Collection entries
########

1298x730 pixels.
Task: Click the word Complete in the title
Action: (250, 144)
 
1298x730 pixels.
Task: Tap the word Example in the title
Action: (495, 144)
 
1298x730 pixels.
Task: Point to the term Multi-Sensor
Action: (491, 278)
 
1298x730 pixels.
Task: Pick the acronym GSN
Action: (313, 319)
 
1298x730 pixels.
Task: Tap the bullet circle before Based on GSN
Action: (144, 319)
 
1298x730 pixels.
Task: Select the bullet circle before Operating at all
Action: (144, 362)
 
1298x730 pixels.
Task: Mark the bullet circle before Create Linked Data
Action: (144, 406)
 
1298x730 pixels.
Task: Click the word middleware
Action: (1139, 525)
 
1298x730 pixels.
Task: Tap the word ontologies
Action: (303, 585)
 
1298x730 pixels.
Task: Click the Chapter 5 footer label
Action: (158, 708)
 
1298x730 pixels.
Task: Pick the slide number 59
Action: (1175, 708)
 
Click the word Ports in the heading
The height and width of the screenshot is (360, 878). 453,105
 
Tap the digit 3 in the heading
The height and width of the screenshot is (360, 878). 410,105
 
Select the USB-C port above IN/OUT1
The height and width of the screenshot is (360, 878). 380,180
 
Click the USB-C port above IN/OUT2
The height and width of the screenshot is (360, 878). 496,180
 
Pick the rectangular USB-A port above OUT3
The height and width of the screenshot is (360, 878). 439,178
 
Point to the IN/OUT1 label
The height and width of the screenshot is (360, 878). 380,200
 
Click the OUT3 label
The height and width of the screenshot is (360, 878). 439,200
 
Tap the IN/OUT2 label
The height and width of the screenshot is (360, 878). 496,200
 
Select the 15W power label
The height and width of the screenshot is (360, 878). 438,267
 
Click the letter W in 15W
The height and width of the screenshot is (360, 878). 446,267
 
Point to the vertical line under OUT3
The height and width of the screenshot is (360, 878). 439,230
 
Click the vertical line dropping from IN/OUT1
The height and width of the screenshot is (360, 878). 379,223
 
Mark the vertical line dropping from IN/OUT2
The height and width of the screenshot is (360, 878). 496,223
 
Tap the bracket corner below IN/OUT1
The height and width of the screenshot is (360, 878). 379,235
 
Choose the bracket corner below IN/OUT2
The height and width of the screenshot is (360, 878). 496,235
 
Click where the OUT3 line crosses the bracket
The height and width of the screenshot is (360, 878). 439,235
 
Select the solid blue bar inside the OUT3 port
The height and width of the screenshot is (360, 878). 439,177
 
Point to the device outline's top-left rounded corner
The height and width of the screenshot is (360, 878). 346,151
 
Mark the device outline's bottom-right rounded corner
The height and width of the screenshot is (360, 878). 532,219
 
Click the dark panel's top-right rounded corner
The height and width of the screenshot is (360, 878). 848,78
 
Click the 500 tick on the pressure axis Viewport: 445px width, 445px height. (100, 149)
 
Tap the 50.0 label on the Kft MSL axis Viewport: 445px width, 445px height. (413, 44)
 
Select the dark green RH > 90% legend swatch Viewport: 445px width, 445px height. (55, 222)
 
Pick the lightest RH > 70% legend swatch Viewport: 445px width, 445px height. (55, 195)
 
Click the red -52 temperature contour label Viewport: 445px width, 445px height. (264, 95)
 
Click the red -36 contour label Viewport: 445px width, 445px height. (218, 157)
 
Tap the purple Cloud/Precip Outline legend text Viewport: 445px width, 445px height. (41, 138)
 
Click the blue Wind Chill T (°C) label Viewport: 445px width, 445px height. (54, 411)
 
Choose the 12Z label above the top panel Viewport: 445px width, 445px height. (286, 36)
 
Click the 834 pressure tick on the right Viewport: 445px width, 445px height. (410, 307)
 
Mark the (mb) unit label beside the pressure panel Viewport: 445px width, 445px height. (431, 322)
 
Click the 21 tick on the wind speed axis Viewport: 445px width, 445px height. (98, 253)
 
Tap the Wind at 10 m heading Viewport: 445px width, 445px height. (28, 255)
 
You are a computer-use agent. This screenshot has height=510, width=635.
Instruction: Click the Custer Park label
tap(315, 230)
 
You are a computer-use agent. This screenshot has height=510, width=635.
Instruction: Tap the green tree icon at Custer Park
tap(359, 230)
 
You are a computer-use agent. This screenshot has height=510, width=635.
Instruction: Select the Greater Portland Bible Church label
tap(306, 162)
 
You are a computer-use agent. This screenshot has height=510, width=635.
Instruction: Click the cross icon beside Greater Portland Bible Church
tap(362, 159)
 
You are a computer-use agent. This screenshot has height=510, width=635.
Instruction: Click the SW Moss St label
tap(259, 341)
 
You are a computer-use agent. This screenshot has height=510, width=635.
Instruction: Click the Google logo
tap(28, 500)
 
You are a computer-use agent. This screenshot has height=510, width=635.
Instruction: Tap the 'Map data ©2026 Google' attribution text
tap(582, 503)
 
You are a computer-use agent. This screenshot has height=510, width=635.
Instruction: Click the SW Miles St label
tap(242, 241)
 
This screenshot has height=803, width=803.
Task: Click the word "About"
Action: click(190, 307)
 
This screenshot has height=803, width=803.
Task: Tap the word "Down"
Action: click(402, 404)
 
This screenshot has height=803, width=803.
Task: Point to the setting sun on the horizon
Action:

########

__TASK TO CARRY OUT__: Format every line of the items above as a JSON list of strings, one string per line, leaving out the blank lines.

__REPLY TO THE TASK__:
[
  "1298x730 pixels.",
  "Task: Click the word Complete in the title",
  "Action: (250, 144)",
  "1298x730 pixels.",
  "Task: Tap the word Example in the title",
  "Action: (495, 144)",
  "1298x730 pixels.",
  "Task: Point to the term Multi-Sensor",
  "Action: (491, 278)",
  "1298x730 pixels.",
  "Task: Pick the acronym GSN",
  "Action: (313, 319)",
  "1298x730 pixels.",
  "Task: Tap the bullet circle before Based on GSN",
  "Action: (144, 319)",
  "1298x730 pixels.",
  "Task: Select the bullet circle before Operating at all",
  "Action: (144, 362)",
  "1298x730 pixels.",
  "Task: Mark the bullet circle before Create Linked Data",
  "Action: (144, 406)",
  "1298x730 pixels.",
  "Task: Click the word middleware",
  "Action: (1139, 525)",
  "1298x730 pixels.",
  "Task: Tap the word ontologies",
  "Action: (303, 585)",
  "1298x730 pixels.",
  "Task: Click the Chapter 5 footer label",
  "Action: (158, 708)",
  "1298x730 pixels.",
  "Task: Pick the slide number 59",
  "Action: (1175, 708)",
  "Click the word Ports in the heading",
  "The height and width of the screenshot is (360, 878). 453,105",
  "Tap the digit 3 in the heading",
  "The height and width of the screenshot is (360, 878). 410,105",
  "Select the USB-C port above IN/OUT1",
  "The height and width of the screenshot is (360, 878). 380,180",
  "Click the USB-C port above IN/OUT2",
  "The height and width of the screenshot is (360, 878). 496,180",
  "Pick the rectangular USB-A port above OUT3",
  "The height and width of the screenshot is (360, 878). 439,178",
  "Point to the IN/OUT1 label",
  "The height and width of the screenshot is (360, 878). 380,200",
  "Click the OUT3 label",
  "The height and width of the screenshot is (360, 878). 439,200",
  "Tap the IN/OUT2 label",
  "The height and width of the screenshot is (360, 878). 496,200",
  "Select the 15W power label",
  "The height and width of the screenshot is (360, 878). 438,267",
  "Click the letter W in 15W",
  "The height and width of the screenshot is (360, 878). 446,267",
  "Point to the vertical line under OUT3",
  "The height and width of the screenshot is (360, 878). 439,230",
  "Click the vertical line dropping from IN/OUT1",
  "The height and width of the screenshot is (360, 878). 379,223",
  "Mark the vertical line dropping from IN/OUT2",
  "The height and width of the screenshot is (360, 878). 496,223",
  "Tap the bracket corner below IN/OUT1",
  "The height and width of the screenshot is (360, 878). 379,235",
  "Choose the bracket corner below IN/OUT2",
  "The height and width of the screenshot is (360, 878). 496,235",
  "Click where the OUT3 line crosses the bracket",
  "The height and width of the screenshot is (360, 878). 439,235",
  "Select the solid blue bar inside the OUT3 port",
  "The height and width of the screenshot is (360, 878). 439,177",
  "Point to the device outline's top-left rounded corner",
  "The height and width of the screenshot is (360, 878). 346,151",
  "Mark the device outline's bottom-right rounded corner",
  "The height and width of the screenshot is (360, 878). 532,219",
  "Click the dark panel's top-right rounded corner",
  "The height and width of the screenshot is (360, 878). 848,78",
  "Click the 500 tick on the pressure axis Viewport: 445px width, 445px height. (100, 149)",
  "Tap the 50.0 label on the Kft MSL axis Viewport: 445px width, 445px height. (413, 44)",
  "Select the dark green RH > 90% legend swatch Viewport: 445px width, 445px height. (55, 222)",
  "Pick the lightest RH > 70% legend swatch Viewport: 445px width, 445px height. (55, 195)",
  "Click the red -52 temperature contour label Viewport: 445px width, 445px height. (264, 95)",
  "Click the red -36 contour label Viewport: 445px width, 445px height. (218, 157)",
  "Tap the purple Cloud/Precip Outline legend text Viewport: 445px width, 445px height. (41, 138)",
  "Click the blue Wind Chill T (°C) label Viewport: 445px width, 445px height. (54, 411)",
  "Choose the 12Z label above the top panel Viewport: 445px width, 445px height. (286, 36)",
  "Click the 834 pressure tick on the right Viewport: 445px width, 445px height. (410, 307)",
  "Mark the (mb) unit label beside the pressure panel Viewport: 445px width, 445px height. (431, 322)",
  "Click the 21 tick on the wind speed axis Viewport: 445px width, 445px height. (98, 253)",
  "Tap the Wind at 10 m heading Viewport: 445px width, 445px height. (28, 255)",
  "You are a computer-use agent. This screenshot has height=510, width=635.",
  "Instruction: Click the Custer Park label",
  "tap(315, 230)",
  "You are a computer-use agent. This screenshot has height=510, width=635.",
  "Instruction: Tap the green tree icon at Custer Park",
  "tap(359, 230)",
  "You are a computer-use agent. This screenshot has height=510, width=635.",
  "Instruction: Select the Greater Portland Bible Church label",
  "tap(306, 162)",
  "You are a computer-use agent. This screenshot has height=510, width=635.",
  "Instruction: Click the cross icon beside Greater Portland Bible Church",
  "tap(362, 159)",
  "You are a computer-use agent. This screenshot has height=510, width=635.",
  "Instruction: Click the SW Moss St label",
  "tap(259, 341)",
  "You are a computer-use agent. This screenshot has height=510, width=635.",
  "Instruction: Click the Google logo",
  "tap(28, 500)",
  "You are a computer-use agent. This screenshot has height=510, width=635.",
  "Instruction: Tap the 'Map data ©2026 Google' attribution text",
  "tap(582, 503)",
  "You are a computer-use agent. This screenshot has height=510, width=635.",
  "Instruction: Click the SW Miles St label",
  "tap(242, 241)",
  "This screenshot has height=803, width=803.",
  "Task: Click the word \"About\"",
  "Action: click(190, 307)",
  "This screenshot has height=803, width=803.",
  "Task: Tap the word \"Down\"",
  "Action: click(402, 404)",
  "This screenshot has height=803, width=803.",
  "Task: Point to the setting sun on the horizon",
  "Action:"
]